The message of Matilda the Musical is that words have power. How awful then that at the London-to-Broadway-to-national-tour production that opened Thursday night at the Winspear Opera House the audience was powerless to understand most of the words coming off the stage.
It’s not a microphone issue; the actors are all miked up just fine. It’s not just bad mixing of sound between the many young voices onstage and the music from the orchestra pit, though at times the music does sound strangely muffled. (Acoustics in the Winspear are generally terrific for musicals.)
The problem in this show lies mainly with the performers’ diction. The kids in the cast, and there’s a bunch of them, are American, but they’re playing English moppets and they’ve been coached to squeal their lines in high-pitched, over-exaggerated Cockney accents. From the first of composer Tim Minchin’s songs, “Miracle,” to the last, “Revolting Children,” there’s barely a syllable that’s decipherable.
It’s like watching Chinese opera. Unless you already know the plot of Roald Dahl’s dystopian 1988 children’s story, about a precocious little girl with a love of books and the tyrannical adults who try to stop her from reading, this show has to be decoded by watching gestures and following scenery changes.

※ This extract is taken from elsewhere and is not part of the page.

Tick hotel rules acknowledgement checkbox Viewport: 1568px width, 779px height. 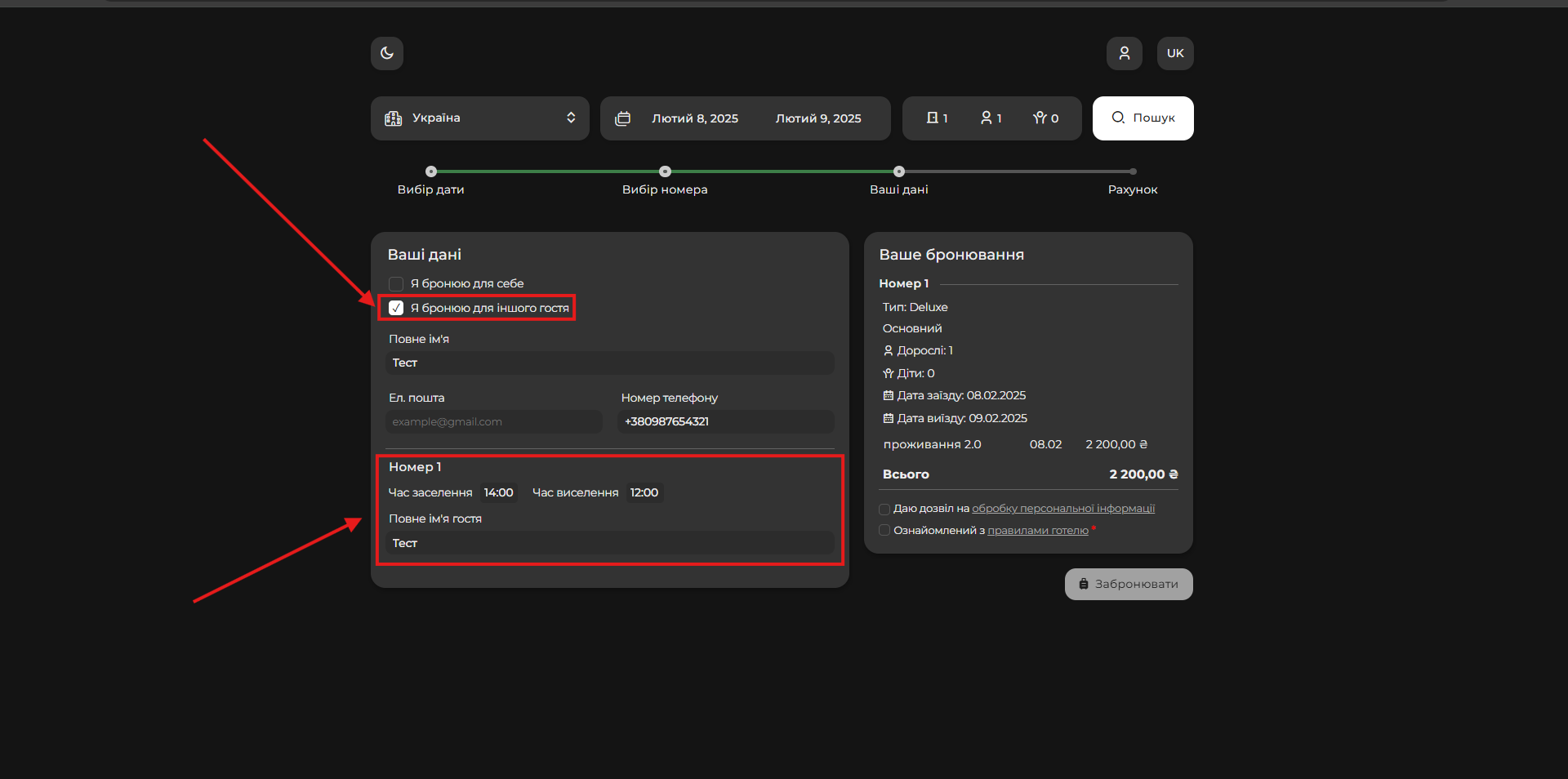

Diction has been a bugaboo with Matilda since it opened on Broadway in 2013, imported from the Royal Shakespeare Company. New York Times critic Ben Brantley gave the New York production a rapturous review, calling it “glorious” and “an exhilarating tale of empowerment.” But deep in his critique was this parenthetical caveat: “Though the child performers have mastered their English accents nicely, they need to strengthen their diction, the better to put across Mr. Minchin’s tasty lyrics.” More recently, LA critics mentioned weird enunciation troubles in their reviews of this national tour.

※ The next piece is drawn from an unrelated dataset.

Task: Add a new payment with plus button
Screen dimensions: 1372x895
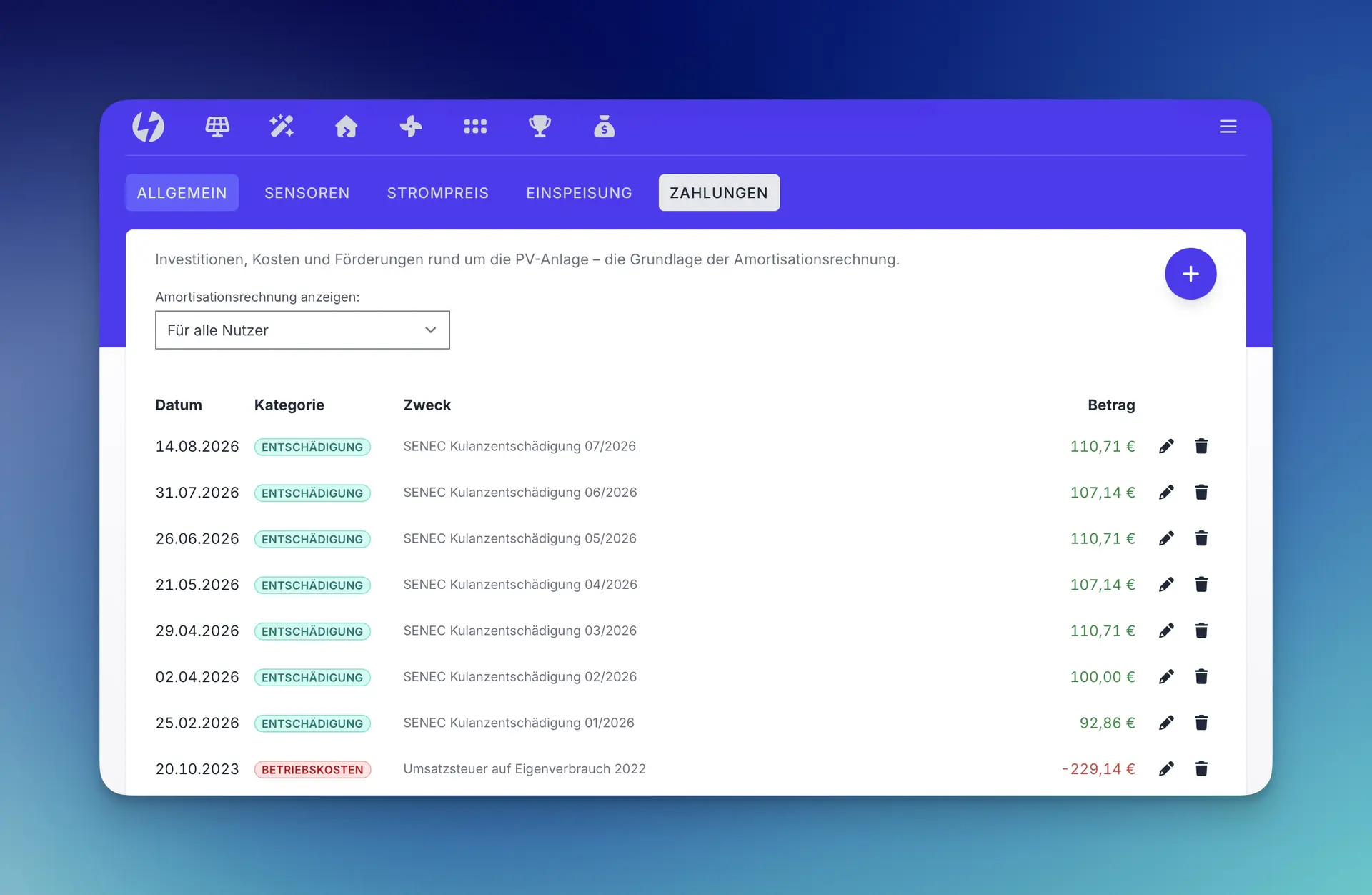Action: (1190, 274)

Director Matthew Warchus and voice director Andrew Wade not only haven’t solved the diction dilemma over the past two years, it seems to have worsened on the road. If the kids on Broadway “mastered” their English dialects, what this touring cast is speaking doesn’t sound like the English spoken on any continent.
In the title role, tiny Mia Sinclair Jenness (alternating with Gabby Gutierrez and Mabel Tyler), squeaks lyrics and dialogue in a sort of forced dolphinese, shouting the first syllable of every unintelligible word and garbling the rest. Long sequences where Matilda tells the school librarian (Ora Jones, using a Jamaican accent, which also doesn’t help) a made-up story about an acrobat and an escape artist sound like she’s talking about an “automat” and “a scarf party.”

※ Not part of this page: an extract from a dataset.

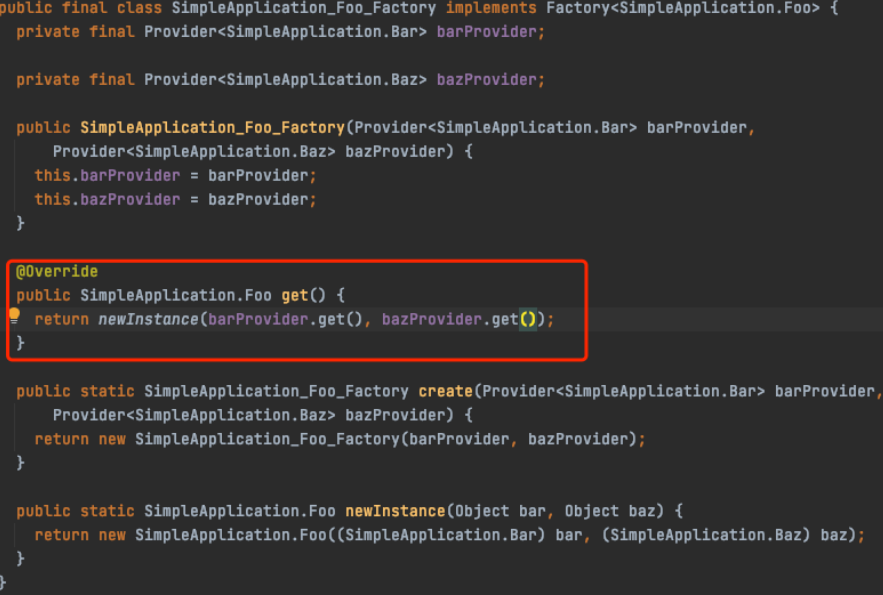This screenshot has height=595, width=883.
Task: Select the highlighted parentheses after bazProvider.get
Action: [x=528, y=319]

Playing Matilda’s champion, shy teacher Miss Honey, Jennifer Blood is about 50-50 on the “What did she just say?” scale. Quinn Mattfeld, playing Matilda’s idiot dad, can be understood fairly well except when singing. The slatternly mom, played by Cassie Silva, squeals higher than Jenness. Young Kaci Walfall, as schoolkid Lavender, could be speaking Klingon. Ditto Evan Gray as Bruce, the boy made to eat a whole chocolate cake before headmistress Miss Trunchbull sends him to “The Chokey,” Dahl’s version of the prison sweat box from Cool Hand Luke.
Opening night curtain call applause was thunderous for grown-up actor Bryce Ryness, who dominates deliciously as the fearsome Trunchbull. The role is Annie’s Miss Hannigan crossed-dressed with Nicholas Nickleby’s villainous schoolmaster Wackford Squeers. Hair greased into a tight bun, skinny legs supporting the torso of a T-Rex, Ryness is one of the few in Matilda whose way with words is not just loud enough but clear enough, both singing and speaking. His/her big number, “The Smell of Rebellion,” choreographed around a torturous phys-ed class that has the children jumping and rolling all over the stage, is the highlight simply because you can make out every bit of it.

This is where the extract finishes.